Non me ne fregava niente, del Milan, quando ho cominciato a rendermi conto del calcio. Conoscevo fondamentalmente due squadre. Il Napoli, che mio zio mi parlava solo di quella, e sinceramente ero troppo piccolo per capire perché. E la Juve, che mio zio mi parlava un po’ anche di quella, perché “la prossima volta le dobbiamo fare un mazzo tanto”.

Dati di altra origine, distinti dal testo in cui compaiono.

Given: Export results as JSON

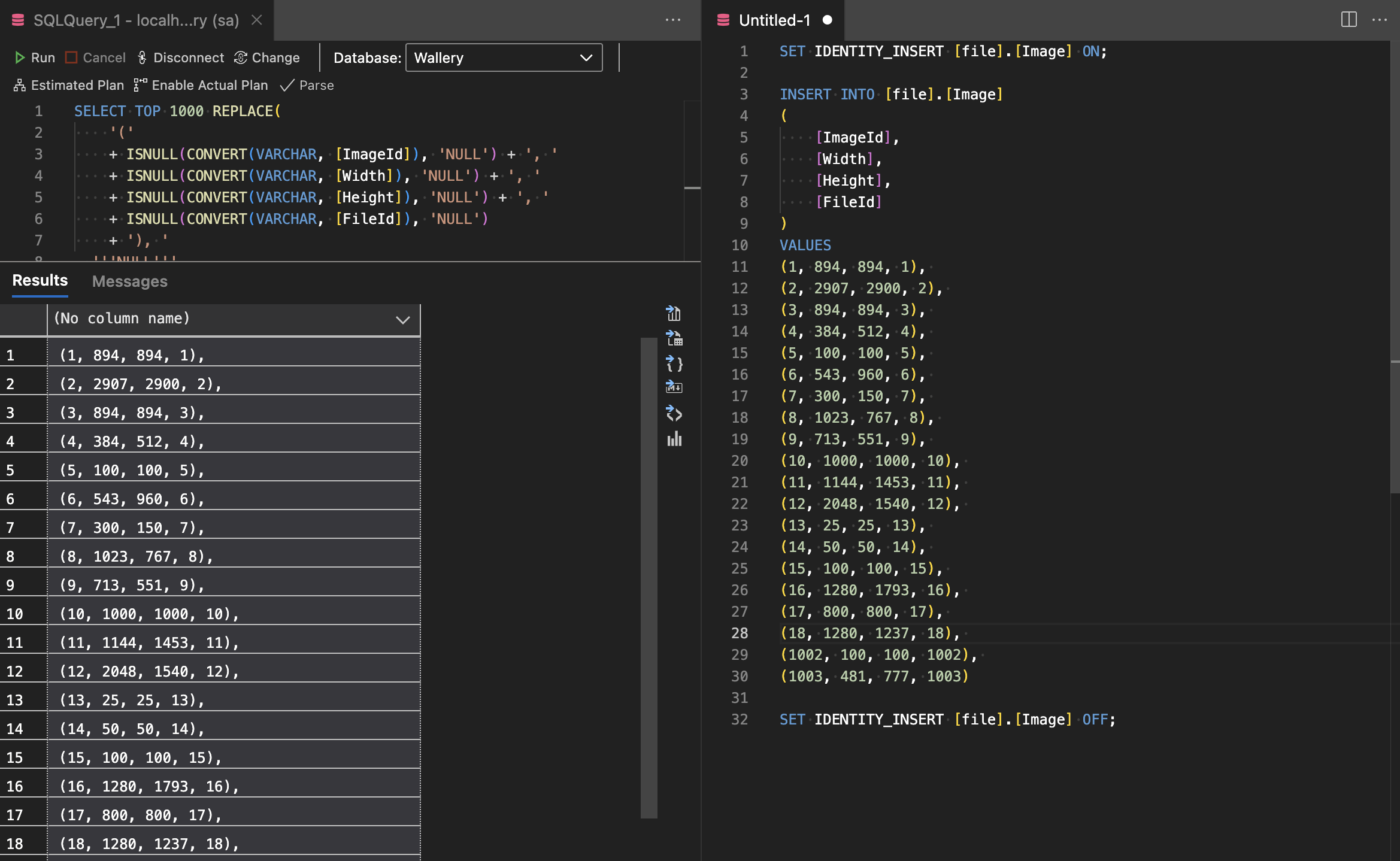Looking at the screenshot, I should (x=674, y=363).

Guardando i Mondiali dell’82, e innamorandomi definitivamente del calcio, cominciavo a dubitare dei pronostici di mio zio. La Juve, nell’album di figurine Panini, era praticamente uguale alla nazionale campione del mondo, solo con una maglia molto più brutta. Il Napoli, invece, aveva la maglia della nazionale (solo un po’ sbiadita), indossata da una schiera di perfetti sconosciuti.

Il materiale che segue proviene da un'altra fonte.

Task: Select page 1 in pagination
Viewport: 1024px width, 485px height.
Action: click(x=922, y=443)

Eppure, aveva ragione mio zio. Quella famosa “prossima volta” arrivò, e si chiamava Diego Armando Maradona. Fece il mazzo tanto alla Juve, più e più volte, e mi rese un ragazzino felice, perché in classe potevo dire di tifare per la squadra più forte del campionato.
Del Milan, dicevo, non me ne fregava veramente niente. Mi accorsi della sua esistenza, eccome se me ne accorsi, il 3 gennaio del 1988, con un Milan – Napoli 4-1 che mi fece abbastanza male. Mai quanto mi fece male il Napoli – Milan 2-3 dello stesso campionato. La partita che avrebbe dovuto consacrarci campioni d’Italia per la seconda volta consecutiva, e invece assegnò lo scudetto proprio al Milan. Ora, mettetevi nei miei panni. Un ragazzino di 13 anni vede la sua squadra del cuore, in testa alla classifica per quasi due campionati di fila, essere superata nelle ultime giornate da una squadra che non è neanche quella a cui bisogna fare il mazzo tanto. Cioè, ma voi chi siete, scusate? Vi ha mai nominati mio zio? No. E allora? È normale che scatti l’odio.

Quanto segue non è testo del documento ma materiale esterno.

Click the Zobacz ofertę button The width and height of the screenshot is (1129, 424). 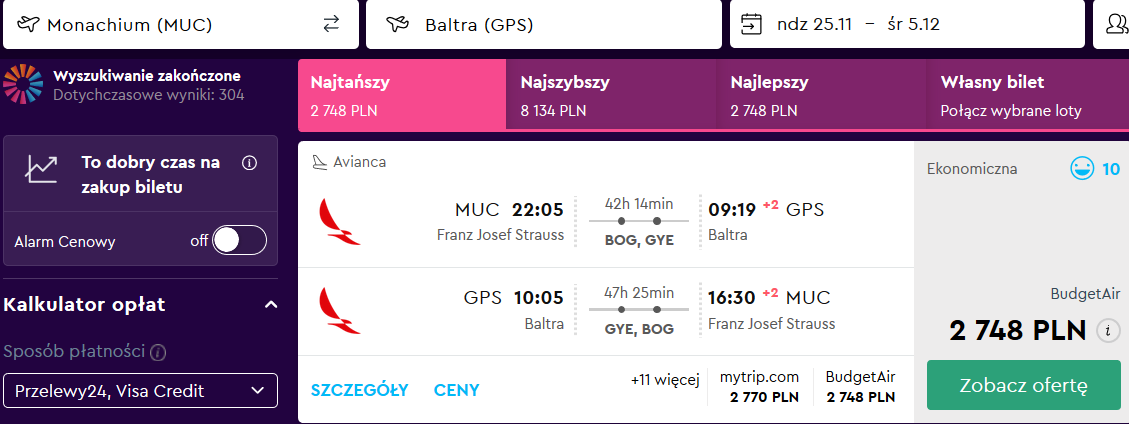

Ed è normale che si amplifichi pure, l’odio, se poi questi vanno a vincere due Coppe dei Campioni di fila, diventando la squadra più forte del mondo. Il tutto grazie sempre a quello scudetto strappato a noi. Pensateci. Se il campionato del 1988 l’avesse vinto, come era giusto che fosse ai mei occhi di ragazzino tifoso, il Napoli di Maradona, il grande Milan di Sacchi e degli olandesi e bla bla bla non sarebbe mai neanche esistito. No, davvero. In Coppa dei Campioni ci andava una squadra sola. Difficile vincerla se giochi invece la Coppa Uefa.
E invece quello scudetto lo vinse il Milan, e io lo odio fondamentalmente per questo, per quel Napoli – Milan 2-3 che rimane ancora oggi una delle batoste più brutte della mia carriera di tifoso. E non è tutta colpa del Milan, che fondamentalmente ha fatto il suo. È colpa anche di un Napoli che a cinque giornate dalla fine era in vantaggio di quattro punti (con due punti a vittoria, eh, quindi non facilissimi da rimontare) e si è fatto soffiare uno scudetto praticamente quasi già vinto. Per quante volte ho pensato, negli anni successivi, che poteva essere il Napoli la squadra più forte del mondo? Bastava vincere quel campionato. Per forza poi devi odiare il Milan, anche se non è tutta colpa sua.
È che poi la capacità di mettersi tra i coglioni, comunque, ce l’ha avuta anche recentemente. Due anni fa, per esempio. Un altro campionato in cui a un certo punto il Milan si è trovato a +6 dal Napoli grazie agli scontri diretti vinti. Li avessimo vinti noi, probabilmente avremmo vinto anche quel campionato. Ma la squadra era giovane, non abituata a lottare per il vertice, ha sentito la pressione… Insomma, ancora una volta non è stata tutta colpa del Milan, che però ancora una volta, giustamente, ha preso e intascato.
Un po’ di odio ci vuole, dai. Anche se non è tutta colpa sua.